Binnen het toenmalige maatschappijbeeld drukte de roomse geloofskracht zich uit met een geestdriftige ondernemingslust, die aan de bijzondere vermogens van elk individu grotere ontwikkelingskansen gunde dan wij ons tegenwoordig kunnen voorstellen. Wij zien haar eerder als een bazige dwangkerk met onverstandige bestuurders, omdat zij Galilei in de gevangenis zetten en Lamennais uit de geestelijke samenleving verbanden naar een medemenselijke eenzaamheid, die weldra, dwars tegen hun onbegrip van het maatschappelijke leven in, socialisme zou gaan heten.
Het was een strijdende kerk, die overal in de ketterij haar tegenstandster ontmoette, zodat haar beeldhouwers het geloof voorstelden als een zegevierende maagd met kelk en hostie op een praalwagen gezeten, die stormig als in het hart van heftig krijgsgewoel over de neergevelde lichamen van de dwalingen heenreed. Haar uitdrukkingskracht wilde de triomf van de waarheid aanschouwelijk maken. Dit bracht mee, dat zij alle nadruk legde op de uiterlijke samenhorigheid, die hierdoor wel haar particuliere bevestiging moest vragen aan ieders innerlijke aanhankelijkheid of onderdanigheid. Naast de tien geboden van God kwamen in de catechismusboekjes de vijf geboden van de heilige kerk voor de dag als dwingende voorschriften om deze onderdanigheid zienderogen te betuigen. Wie zijn Pasen niet hield, mocht zijn wie hij wilde, doch hij gaf door zijn gedrag te kennen, dat hij niet rooms wilde zijn. Wat hem van zijn paasplicht afhield, bleef bijzaak. Zelfs de gedachte, dat hij in geweten vrijuit zou kunnen gaan, ofschoon hij zich in openbare gedraging tegen duidelijke voorschriften verzette, leek al een opstandige goedkeuring van zijn wangedrag. In het begin van de twintigste eeuw is deze kwestie nog een twistpunt geweest bij de beoordeling van Charles Péguy.
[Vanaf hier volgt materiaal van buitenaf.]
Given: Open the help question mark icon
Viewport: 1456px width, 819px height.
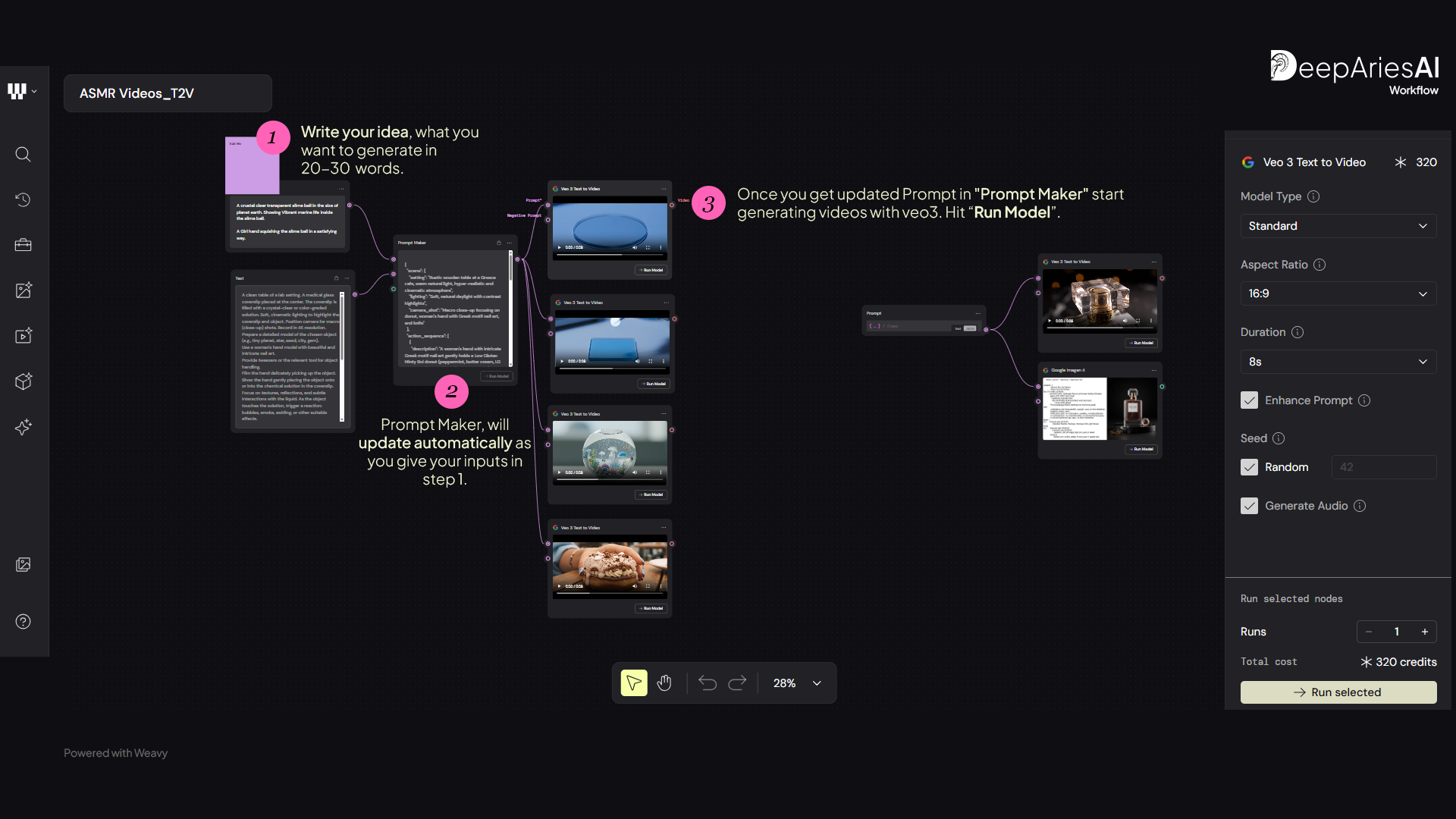Looking at the screenshot, I should pos(23,622).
De opvatting, dat de kerk zich zo nauw mogelijk moet aanpassen aan de wereld waarin zij bestaat, verdedigt iemand niet klakkeloos, als hij zegt, dat er geen enkele gemeenschap denkbaar is zonder levende mensen, die altijd maar een kleine sector van de wereldgeschiedenis tot speelruimte krijgen tussen een diep verleden en een onafzienbare toekomst. Om deze reden mag het betreurenswaardig genoemd worden, dat de kerk van de barok in verval is geraakt zonder dat een gereedstaande kerk van de romantiek haar nieuwe bezieling kon inblazen.
| |
| |
Nadat de romantici van de eerste generatie zich sterk door het katholieke geloof aangetrokken voelden als door een bevrijdende ademruimte voor de geest, die bekneld was geraakt in nuchtere verlichtingsvooroordelen, zijn veel van de latere romantische kunstenaars rechtgelovig geboren of geworden zonder hierin te kunnen volharden. Zij werden bedrukt door een taai wantrouwen jegens de toekomstverwachtingen, die hun het heiligst leken. Tegenover hun maatschappelijke vrijheidszucht stelde zich een steil integralisme op, dat er hovaardig naar streefde, de humaniteit als een onwil tot onderwerping veroordeeld te krijgen. Hoever dit ging, kan iemand begrijpen, die weet dat in de geschriften van de heilige Bernardus van Clairvaux het woord humanitas steevast door humilitas werd vervangen.
Het denkbeeld van een vooruitschrijdende mensheid, die een maatschappelijke lotsverbetering voor de meerderheid tegemoet zou gaan, is het heftigst bestreden door prelaten die processies organiseerden zonder eraan te denken, dat dit woord van procedere is afgeleid en dat deze geloofsuiting, zo oud als de oudste godsdienstvorm maar zijn kan, volslagen zinloos worden zou bij ontstentenis van een heilrijke toekomst. Er werd processie gehouden op de kruisdagen om de zegen van God af te smeken over de gewassen van de aarde: in de hoop, dat ze beschermd zouden blijven tegen de weersomstandigheden; maar dit vertrouwen kwam niet in strijd met de wetenschap, dat de akker moet worden bearbeid, wil de vrucht gedijen.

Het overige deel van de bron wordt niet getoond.